Signorile shares the following:

Exploding the Myth of the Black Vote and Prop 8


Hendrick Hertzberg gets it right in The New Yorker, exploding the myth that the black vote put Prop 8 over the top (and hopefully ending the scapegoating) and putting the responsibly squarely where a lot of it should be: our own weak campaign:

Some conservative commentators, who didn’t have much else to gloat about, dwelt lingeringly on what they evidently regarded as the upside of the huge, Obama-sparked African-American turnout. “It was the black vote that voted down gay marriage,” Bill O’Reilly, of Fox News, insisted triumphantly—and, it turns out, wrongly. If exit polling is to be believed, seventy per cent of California’s African-American voters did indeed vote yes on Prop. 8, as did upward of eighty per cent of Republicans, conservatives, white evangelicals, and weekly churchgoers. But the initiative would have passed, barely, even if not a single African-American had shown up at the polls. Still, this was a fight that should have been won, and after the initial shock—which tempted a few gay and lesbian voices to blame blacks for what O’Reilly credited them with—California’s gay activists and their straight allies, judging from their online postmortems, have begun to direct more criticism at themselves than at their opponents. They were complacent.

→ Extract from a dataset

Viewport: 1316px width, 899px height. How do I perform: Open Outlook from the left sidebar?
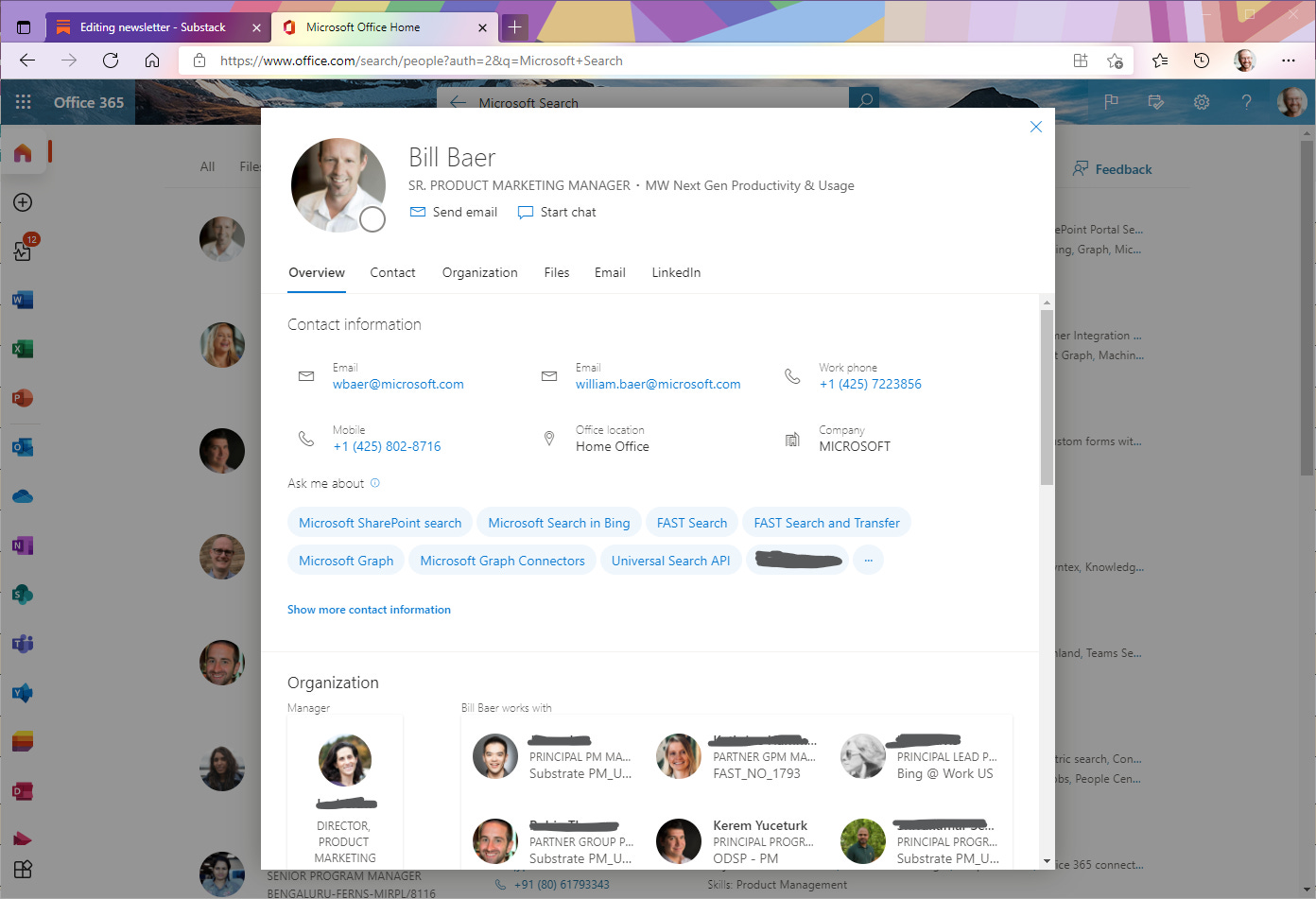[x=23, y=447]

Of course, even with the myth exploded, there is still enormous work to be done on battling homophobia in the African-American community, which had many blacks voting for Prop 8. Charles M. Blow offers some of his thoughts as to reasons why, and ways to combat it, in his NY Times column. I'm not sure I agree with all of his reasoning, or his strategies, but it's certainly worth a look.